Provided data:
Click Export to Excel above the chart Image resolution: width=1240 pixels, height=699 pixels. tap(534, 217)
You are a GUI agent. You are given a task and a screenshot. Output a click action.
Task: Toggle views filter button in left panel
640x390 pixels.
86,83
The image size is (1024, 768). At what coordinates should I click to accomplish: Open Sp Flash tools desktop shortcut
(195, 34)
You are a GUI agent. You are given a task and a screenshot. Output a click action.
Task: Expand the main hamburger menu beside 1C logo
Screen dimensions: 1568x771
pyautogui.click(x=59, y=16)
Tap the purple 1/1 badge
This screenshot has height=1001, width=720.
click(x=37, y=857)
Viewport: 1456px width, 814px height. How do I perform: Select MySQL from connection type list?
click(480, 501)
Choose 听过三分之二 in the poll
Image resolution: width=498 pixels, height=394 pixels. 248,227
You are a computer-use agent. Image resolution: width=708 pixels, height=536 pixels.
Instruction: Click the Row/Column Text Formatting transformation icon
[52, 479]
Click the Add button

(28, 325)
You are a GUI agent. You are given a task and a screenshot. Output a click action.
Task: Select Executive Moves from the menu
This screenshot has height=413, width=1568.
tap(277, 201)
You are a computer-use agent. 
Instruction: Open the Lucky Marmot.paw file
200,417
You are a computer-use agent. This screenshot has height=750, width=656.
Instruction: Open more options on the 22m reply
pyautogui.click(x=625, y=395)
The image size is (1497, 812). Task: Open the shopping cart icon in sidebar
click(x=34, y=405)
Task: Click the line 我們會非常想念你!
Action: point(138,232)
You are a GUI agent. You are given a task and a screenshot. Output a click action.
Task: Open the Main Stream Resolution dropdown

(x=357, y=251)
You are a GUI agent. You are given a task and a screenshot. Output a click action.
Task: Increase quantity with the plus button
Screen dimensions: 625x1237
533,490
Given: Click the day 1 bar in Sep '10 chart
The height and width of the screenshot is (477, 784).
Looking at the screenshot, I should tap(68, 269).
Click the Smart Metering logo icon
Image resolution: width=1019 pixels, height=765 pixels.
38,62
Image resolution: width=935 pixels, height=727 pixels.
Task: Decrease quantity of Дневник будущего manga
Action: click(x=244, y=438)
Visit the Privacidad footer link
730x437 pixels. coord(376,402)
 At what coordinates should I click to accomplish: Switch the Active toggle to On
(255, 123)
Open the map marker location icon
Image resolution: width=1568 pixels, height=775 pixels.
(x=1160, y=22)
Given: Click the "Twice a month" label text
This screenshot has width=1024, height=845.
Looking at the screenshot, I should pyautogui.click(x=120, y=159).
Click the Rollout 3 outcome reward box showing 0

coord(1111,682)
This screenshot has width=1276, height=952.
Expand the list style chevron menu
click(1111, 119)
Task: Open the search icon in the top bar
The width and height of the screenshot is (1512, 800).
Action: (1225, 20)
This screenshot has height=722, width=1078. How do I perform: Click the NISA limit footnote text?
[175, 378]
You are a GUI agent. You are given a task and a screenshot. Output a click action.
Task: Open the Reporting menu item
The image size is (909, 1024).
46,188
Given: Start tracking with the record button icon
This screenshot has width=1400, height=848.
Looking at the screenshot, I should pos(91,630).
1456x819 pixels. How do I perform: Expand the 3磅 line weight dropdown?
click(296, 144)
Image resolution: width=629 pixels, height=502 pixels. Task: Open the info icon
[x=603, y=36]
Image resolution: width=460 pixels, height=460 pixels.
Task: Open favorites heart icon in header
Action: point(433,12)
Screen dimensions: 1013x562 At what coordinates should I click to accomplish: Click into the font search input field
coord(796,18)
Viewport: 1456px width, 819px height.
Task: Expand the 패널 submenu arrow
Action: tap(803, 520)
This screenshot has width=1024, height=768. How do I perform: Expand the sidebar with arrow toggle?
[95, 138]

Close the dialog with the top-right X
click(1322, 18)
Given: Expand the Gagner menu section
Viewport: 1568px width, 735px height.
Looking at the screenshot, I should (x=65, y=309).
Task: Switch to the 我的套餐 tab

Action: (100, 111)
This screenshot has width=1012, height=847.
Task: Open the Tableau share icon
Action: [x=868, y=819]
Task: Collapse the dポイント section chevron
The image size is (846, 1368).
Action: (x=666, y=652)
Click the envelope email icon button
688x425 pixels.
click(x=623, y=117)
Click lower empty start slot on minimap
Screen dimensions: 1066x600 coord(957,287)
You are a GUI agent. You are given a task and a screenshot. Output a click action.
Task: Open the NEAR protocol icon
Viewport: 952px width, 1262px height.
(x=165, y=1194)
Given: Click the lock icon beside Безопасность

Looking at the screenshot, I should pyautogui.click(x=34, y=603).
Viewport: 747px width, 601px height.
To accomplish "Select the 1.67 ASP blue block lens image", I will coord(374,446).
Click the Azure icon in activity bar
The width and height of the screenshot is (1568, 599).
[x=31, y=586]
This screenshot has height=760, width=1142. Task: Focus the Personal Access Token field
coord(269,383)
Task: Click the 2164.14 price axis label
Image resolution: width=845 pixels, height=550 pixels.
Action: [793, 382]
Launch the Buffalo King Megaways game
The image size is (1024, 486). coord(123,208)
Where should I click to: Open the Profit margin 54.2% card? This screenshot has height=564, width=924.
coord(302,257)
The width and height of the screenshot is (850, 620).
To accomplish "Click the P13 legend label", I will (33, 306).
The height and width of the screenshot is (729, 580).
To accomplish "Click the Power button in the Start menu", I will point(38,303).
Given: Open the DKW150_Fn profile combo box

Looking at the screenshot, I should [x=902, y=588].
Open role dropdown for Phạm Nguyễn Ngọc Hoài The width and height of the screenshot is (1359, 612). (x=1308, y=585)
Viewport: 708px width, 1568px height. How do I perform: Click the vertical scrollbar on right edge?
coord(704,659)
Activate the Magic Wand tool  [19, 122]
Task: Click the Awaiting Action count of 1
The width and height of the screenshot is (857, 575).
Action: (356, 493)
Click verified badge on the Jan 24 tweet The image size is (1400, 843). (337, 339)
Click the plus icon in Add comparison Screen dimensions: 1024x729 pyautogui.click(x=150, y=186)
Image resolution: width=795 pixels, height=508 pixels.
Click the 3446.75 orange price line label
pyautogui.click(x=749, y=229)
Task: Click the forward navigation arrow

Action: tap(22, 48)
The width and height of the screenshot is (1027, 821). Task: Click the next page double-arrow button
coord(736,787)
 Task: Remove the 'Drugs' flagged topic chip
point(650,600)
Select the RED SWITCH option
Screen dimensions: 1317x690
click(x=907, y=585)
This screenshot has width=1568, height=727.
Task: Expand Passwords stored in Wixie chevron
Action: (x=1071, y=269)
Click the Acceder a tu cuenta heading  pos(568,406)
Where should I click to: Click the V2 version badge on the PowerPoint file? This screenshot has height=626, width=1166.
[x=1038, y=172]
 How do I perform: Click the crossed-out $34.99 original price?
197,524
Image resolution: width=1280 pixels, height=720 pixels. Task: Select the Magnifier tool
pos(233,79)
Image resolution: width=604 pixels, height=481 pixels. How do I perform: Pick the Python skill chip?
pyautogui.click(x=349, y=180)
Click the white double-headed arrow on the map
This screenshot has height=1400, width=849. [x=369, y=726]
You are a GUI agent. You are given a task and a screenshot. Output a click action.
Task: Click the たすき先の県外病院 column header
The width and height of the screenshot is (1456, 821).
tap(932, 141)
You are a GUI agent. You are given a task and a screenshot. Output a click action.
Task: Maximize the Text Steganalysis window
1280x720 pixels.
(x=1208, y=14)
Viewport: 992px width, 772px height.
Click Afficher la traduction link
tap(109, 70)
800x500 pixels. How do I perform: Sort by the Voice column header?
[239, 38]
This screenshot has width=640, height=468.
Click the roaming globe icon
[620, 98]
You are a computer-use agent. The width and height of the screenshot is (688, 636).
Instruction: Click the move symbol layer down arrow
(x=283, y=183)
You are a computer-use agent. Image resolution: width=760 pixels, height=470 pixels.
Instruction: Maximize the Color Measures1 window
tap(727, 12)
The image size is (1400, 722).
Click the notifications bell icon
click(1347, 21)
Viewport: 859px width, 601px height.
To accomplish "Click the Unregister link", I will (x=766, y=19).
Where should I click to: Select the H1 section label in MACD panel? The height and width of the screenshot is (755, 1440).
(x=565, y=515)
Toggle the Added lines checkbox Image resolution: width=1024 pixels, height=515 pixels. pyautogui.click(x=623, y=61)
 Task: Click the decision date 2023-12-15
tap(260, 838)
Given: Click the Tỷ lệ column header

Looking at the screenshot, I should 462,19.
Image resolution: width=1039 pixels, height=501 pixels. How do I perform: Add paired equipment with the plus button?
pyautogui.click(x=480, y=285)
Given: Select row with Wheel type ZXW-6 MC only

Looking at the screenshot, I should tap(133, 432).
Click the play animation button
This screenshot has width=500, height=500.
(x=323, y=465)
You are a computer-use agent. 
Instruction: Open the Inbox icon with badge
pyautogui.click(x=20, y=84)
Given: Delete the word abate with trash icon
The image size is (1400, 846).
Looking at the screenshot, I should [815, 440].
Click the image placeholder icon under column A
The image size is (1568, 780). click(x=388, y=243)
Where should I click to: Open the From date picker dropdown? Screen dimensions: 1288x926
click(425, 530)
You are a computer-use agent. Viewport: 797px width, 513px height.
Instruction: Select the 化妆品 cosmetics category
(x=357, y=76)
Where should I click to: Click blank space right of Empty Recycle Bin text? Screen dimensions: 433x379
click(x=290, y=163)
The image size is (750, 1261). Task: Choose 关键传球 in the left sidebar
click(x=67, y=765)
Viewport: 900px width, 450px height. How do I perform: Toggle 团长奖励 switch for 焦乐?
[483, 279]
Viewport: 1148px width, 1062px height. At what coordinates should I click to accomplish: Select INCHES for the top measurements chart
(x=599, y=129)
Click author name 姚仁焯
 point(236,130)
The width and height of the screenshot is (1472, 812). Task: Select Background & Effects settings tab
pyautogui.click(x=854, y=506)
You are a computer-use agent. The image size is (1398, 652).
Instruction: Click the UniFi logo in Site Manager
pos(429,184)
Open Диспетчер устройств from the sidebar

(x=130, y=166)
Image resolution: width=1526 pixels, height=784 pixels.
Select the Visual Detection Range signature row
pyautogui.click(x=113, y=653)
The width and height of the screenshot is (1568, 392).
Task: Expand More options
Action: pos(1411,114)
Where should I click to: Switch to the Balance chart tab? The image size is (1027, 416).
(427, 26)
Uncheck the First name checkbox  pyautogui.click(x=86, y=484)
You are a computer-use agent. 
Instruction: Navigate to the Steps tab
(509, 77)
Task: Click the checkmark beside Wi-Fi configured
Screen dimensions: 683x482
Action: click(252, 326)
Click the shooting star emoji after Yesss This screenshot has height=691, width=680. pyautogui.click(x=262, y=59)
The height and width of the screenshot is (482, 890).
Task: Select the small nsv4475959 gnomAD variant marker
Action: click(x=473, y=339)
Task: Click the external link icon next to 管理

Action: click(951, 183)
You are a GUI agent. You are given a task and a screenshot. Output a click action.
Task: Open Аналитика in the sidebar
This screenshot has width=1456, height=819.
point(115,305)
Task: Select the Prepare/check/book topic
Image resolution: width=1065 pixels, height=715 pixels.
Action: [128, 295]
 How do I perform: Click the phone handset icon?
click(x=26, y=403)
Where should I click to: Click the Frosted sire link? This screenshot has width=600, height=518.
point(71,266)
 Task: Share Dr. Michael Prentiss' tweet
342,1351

Your instructions: Arrange everything from the line containing "Given: Click the Tỷ lệ column header" down to the line containing "point(236,130)" as a numbered list, leaving out blank lines.

Completed task:
1. Given: Click the Tỷ lệ column header
2. Looking at the screenshot, I should 462,19.
3. Image resolution: width=1039 pixels, height=501 pixels. How do I perform: Add paired equipment with the plus button?
4. pyautogui.click(x=480, y=285)
5. Given: Select row with Wheel type ZXW-6 MC only
6. Looking at the screenshot, I should tap(133, 432).
7. Click the play animation button
8. This screenshot has width=500, height=500.
9. (x=323, y=465)
10. You are a computer-use agent. 
11. Instruction: Open the Inbox icon with badge
12. pyautogui.click(x=20, y=84)
13. Given: Delete the word abate with trash icon
14. The image size is (1400, 846).
15. Looking at the screenshot, I should [815, 440].
16. Click the image placeholder icon under column A
17. The image size is (1568, 780). click(x=388, y=243)
18. Where should I click to: Open the From date picker dropdown? Screen dimensions: 1288x926
19. click(425, 530)
20. You are a computer-use agent. Viewport: 797px width, 513px height.
21. Instruction: Select the 化妆品 cosmetics category
22. (x=357, y=76)
23. Where should I click to: Click blank space right of Empty Recycle Bin text? Screen dimensions: 433x379
24. click(x=290, y=163)
25. The image size is (750, 1261). Task: Choose 关键传球 in the left sidebar
26. click(x=67, y=765)
27. Viewport: 900px width, 450px height. How do I perform: Toggle 团长奖励 switch for 焦乐?
28. [483, 279]
29. Viewport: 1148px width, 1062px height. At what coordinates should I click to accomplish: Select INCHES for the top measurements chart
30. (x=599, y=129)
31. Click author name 姚仁焯
32.  point(236,130)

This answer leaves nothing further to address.